An elderly woman deftly strung jasmine buds into garlands at her flower stall outside the Kasba Ganpati temple. She looked up at us occasionally—a motley group of individuals exploring the older parts of Pune on a crisp winter morning. Her routine existence was, for us, a peek into the heart of the city.
Pune has always been one of my favourite weekend getaways from Mumbai with friends or family. The city’s pleasant weather provides a welcome respite from Mumbai’s balmy climate, as does its laid-back vibe. Yet after many encounters, I realised there was a side of this city unknown to us. I knew its IT prowess and cutting-edge automobile companies. I knew the leafy avenues of Pune Cantonment, and the chic cafés and boutiques of Koregaon Park, but what I was about to discover was the older part of the city where life still goes on as it has for generations.

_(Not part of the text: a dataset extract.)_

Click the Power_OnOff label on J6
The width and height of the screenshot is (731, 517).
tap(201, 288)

On our guided tour of old Pune, history unfurled at every corner (www.puneheritagewalk.com; from ₹250 per person; Sat-Sun 7 a.m.). It is also possible to explore old Pune on your own, starting at Shaniwar Wada and visiting the many historical sites that are within walking distance, or following the trail below.

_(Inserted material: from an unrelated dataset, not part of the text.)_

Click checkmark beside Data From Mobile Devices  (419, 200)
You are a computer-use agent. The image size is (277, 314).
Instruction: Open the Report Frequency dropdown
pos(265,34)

The Peshwa ruler Bajirao I built his grand residence Shaniwar Wada on the right bank of the Mutha River. Tales abound of the magnificence and opulence of Shaniwar Wada, but a fire in 1828 reduced the complex to ashes. Today, it is a shadow of its former self. Among the few standing structures are the fortified boundary walls and the Dilli Darwaza or Delhi Gate—named because it faces Delhi directionally. We walked around gardens set amidst ruins, trying to recreate in our imaginations the grand structure that was a symbol of Peshwa power and might.
Behind the pomp and glory of the past are stories of betrayal that led to the eventual fall of the mighty Peshwas. After Bajirao I’s son Balaji Bajirao died, the mantle eventually fell to his youngest son, Narayanrao. Barely a year after he ascended the throne, his jealous uncle and aunt plotted his murder. Narayanrao was chased down the corridors of Shaniwar Wada, and eventually brutally killed by the conspirators. It is said that even today, on a full moon night, you can hear his desperate cries for help (Shivaji Road; open 9 a.m.-6 p.m.; entry Indians ₹15, foreigners ₹200).
A few minutes’ walk from Shaniwar Wada is the reconstructed Lal Mahal, Chhatrapati Shivaji’s official residence in the city. Shivaji spent his childhood and married his first wife Maharani Saibai here. In 1645, he moved to Torna Fort on the outskirts of Pune and Lal Mahal fell into ruin. Despite the historical significance of the site, the reconstructed mahal was not very visually appealing so we didn’t stay long.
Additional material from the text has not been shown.